Delayed effects of treatment can be physical – long-term effects on the bones, heart and hormone production, for example – or mental. Many children experience problems with concentration, memory and behavior.
The Cancer Survivor Program, headed by Karen Wasilewski-Masker, M.D., and Lillian R. Meacham, M.D., offers evaluation of and treatment for the physical damage of the disease as well as neuropsychological evaluation and counseling to help young patients with the mental and emotional issues that often accompany survival of cancer, says Dr. Cooper.
The Aflac Cancer Center also offers counseling and other services for children who are being treated for cancer now, as well as other services such as sperm banking for adolescent and young adult patients who are about to receive chemotherapy that could affect fertility.
An extensive social work program is available to help each patient’s family identify resources for help with finances, childcare for their other children and other issues that arise when one young family member has cancer.

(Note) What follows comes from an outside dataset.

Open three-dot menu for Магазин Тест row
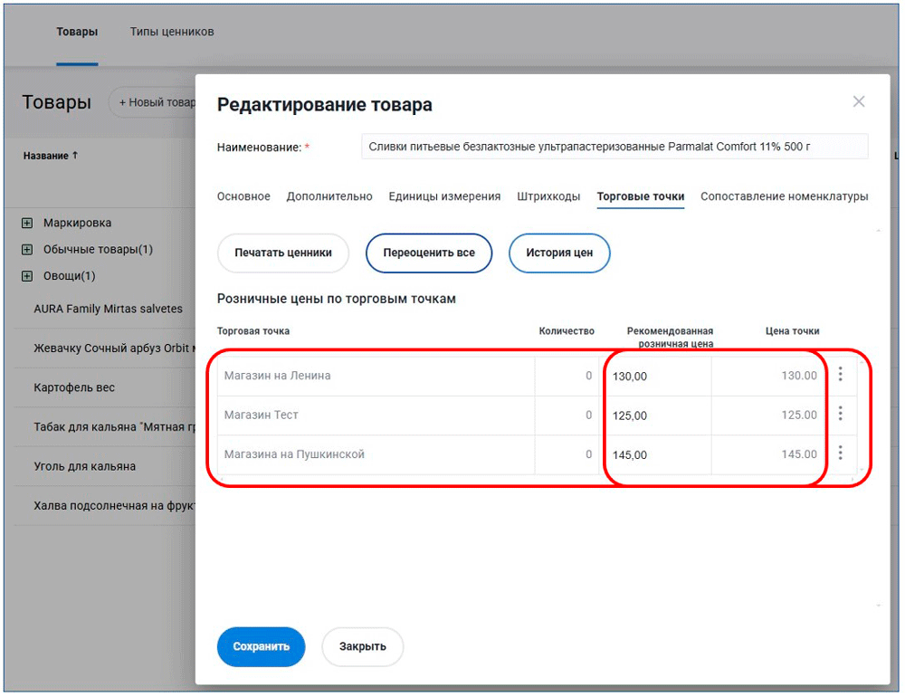click(x=840, y=414)
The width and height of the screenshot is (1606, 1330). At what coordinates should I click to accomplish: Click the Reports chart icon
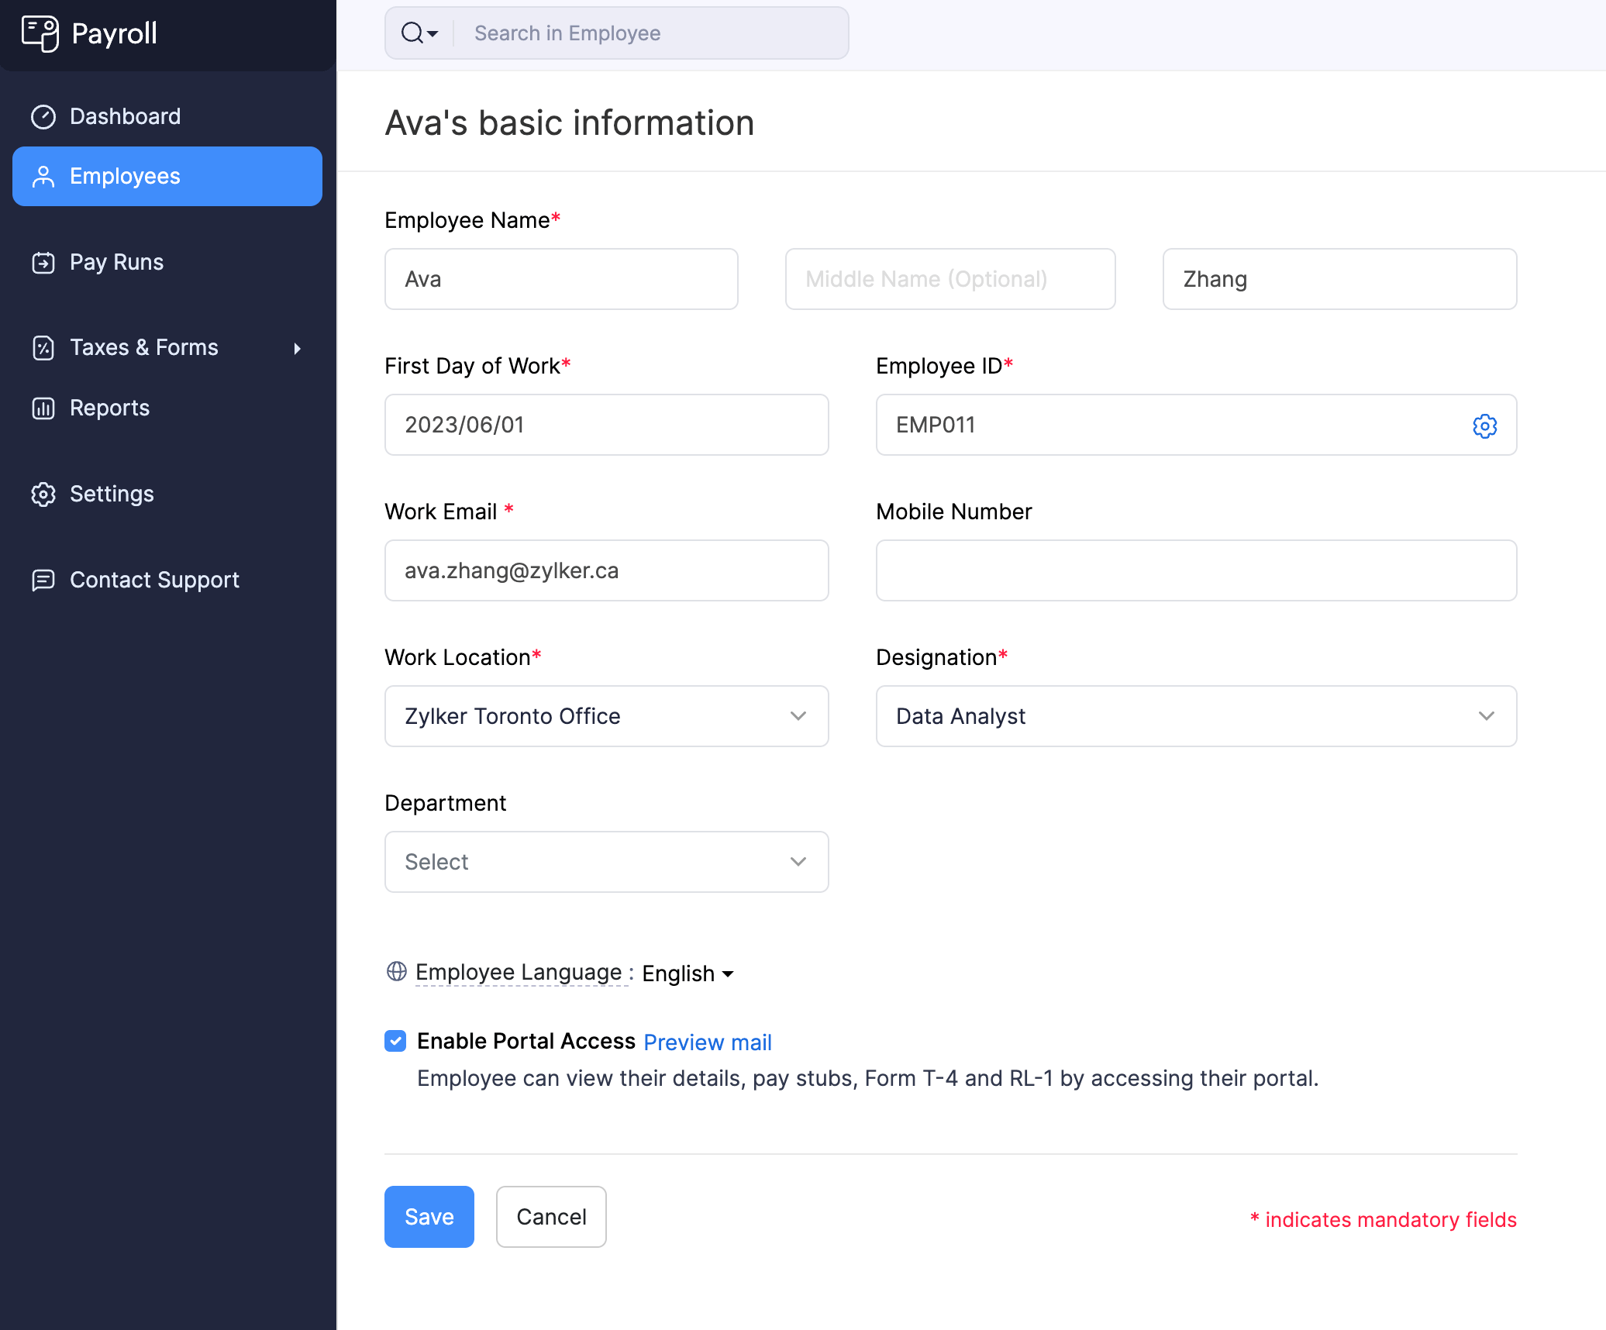pos(43,408)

5. Offering help and hope – close to home. Fortunately, children don’t always have to travel to the largest research facilities to get the best care. While certain cancer therapies are available only in Atlanta, most centers offer their patients cutting-edge treatments regardless of where they live in the state. At the Children’s Hospital at the Medical Center of Central Georgia in Macon, for example, doctors have been working out the logistics of offering a hematology/oncology clinic in rural counties, says Children’s Hospital Medical Director Anthony Pearson-Shaver, M.D.
The hospital as a whole is also interested in developing a telemedicine program that would allow doctors, including pediatric oncologists Ndina Nhlane, M.D., and Vishwas Sakhalkar, M.D., not only to go to the rural clinic every month or two, but will also allow them access to patients electronically.

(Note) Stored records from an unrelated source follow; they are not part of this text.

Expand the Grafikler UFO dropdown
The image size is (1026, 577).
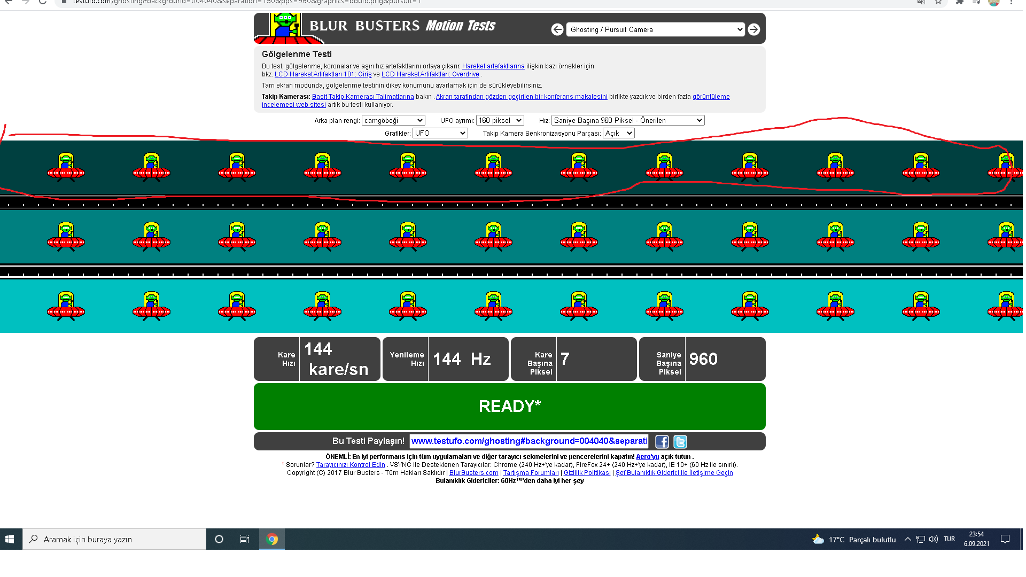(440, 134)
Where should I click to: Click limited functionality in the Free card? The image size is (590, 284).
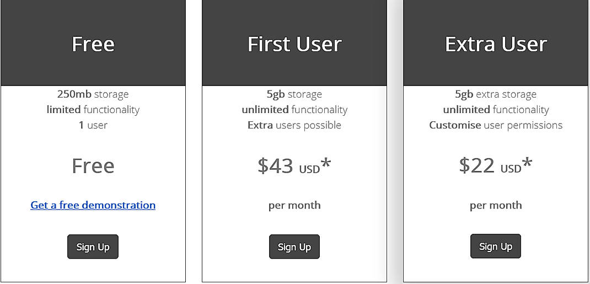pos(93,110)
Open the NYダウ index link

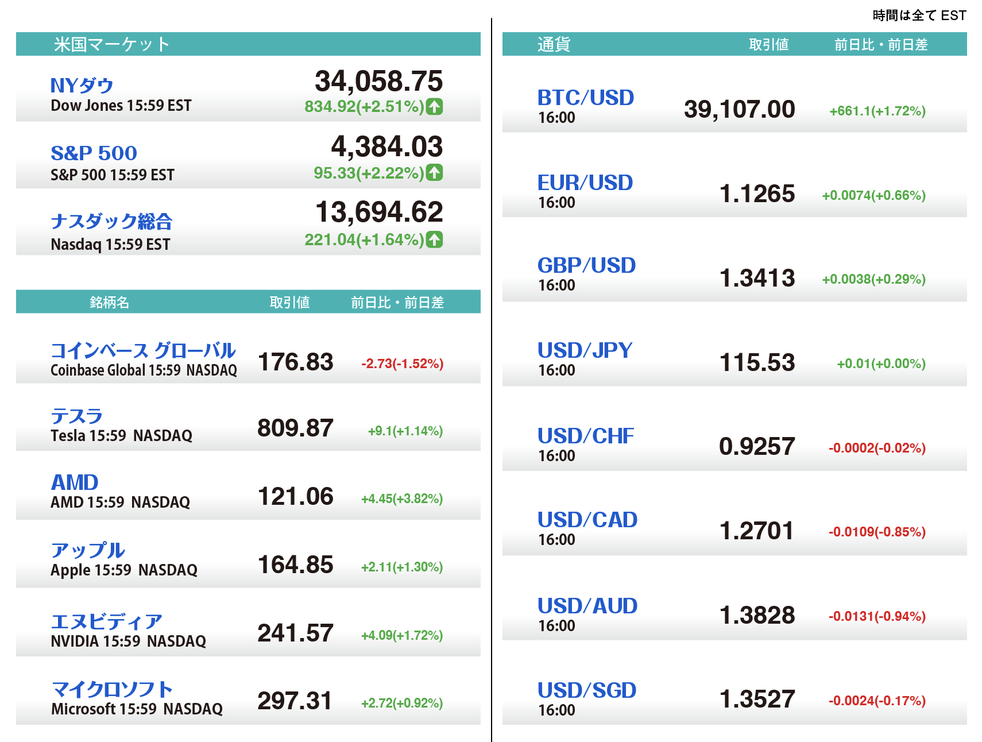click(82, 86)

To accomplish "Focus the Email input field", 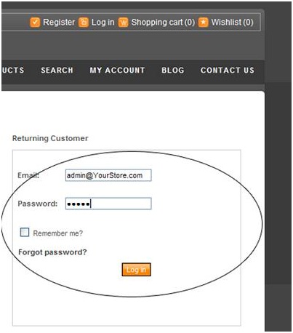I will 108,175.
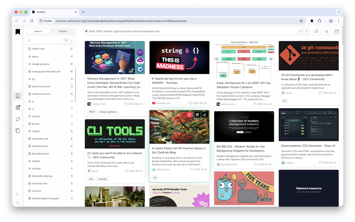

“Patients would likely go to their primary care physicians, and our physicians would be able to see the patient,” says Dr. Pearson-Shaver. “You can hear heart rate, look in ears and look in eyes. Our friends at Georgia Tech are even developing a glove that the examining physician could use, and the physician on the other end can get a sense of what he is feeling.”
Diagnostic skills are of particular importance at centers like the Medical Center of Central Georgia. As one of a few tertiary care centers in Georgia, it is one of the only options for young cancer patients in South Georgia. When children are referred to large centers such the Aflac Cancer Center in Atlanta, they have a diagnosis and are being referred for care, says Dr. Nhlane. When children come to the Medical Center of Central Georgia, they are often coming for the diagnosis.
“Many of those do not end up being hematology/oncology cases,” says Dr. Nhlane. “They end up being metabolic or immunological conditions that have been referred because there is something abnormal with the blood counts or swollen glands.” In other cases, however, doctors at the medical center are the ones who must inform the family that their child has cancer.
Regardless of where they receive their diagnosis, families can be assured that their children have access to the best treatments close to home and can benefit from research conducted right here in Georgia, which is giving more stories of young cancer patients happy endings.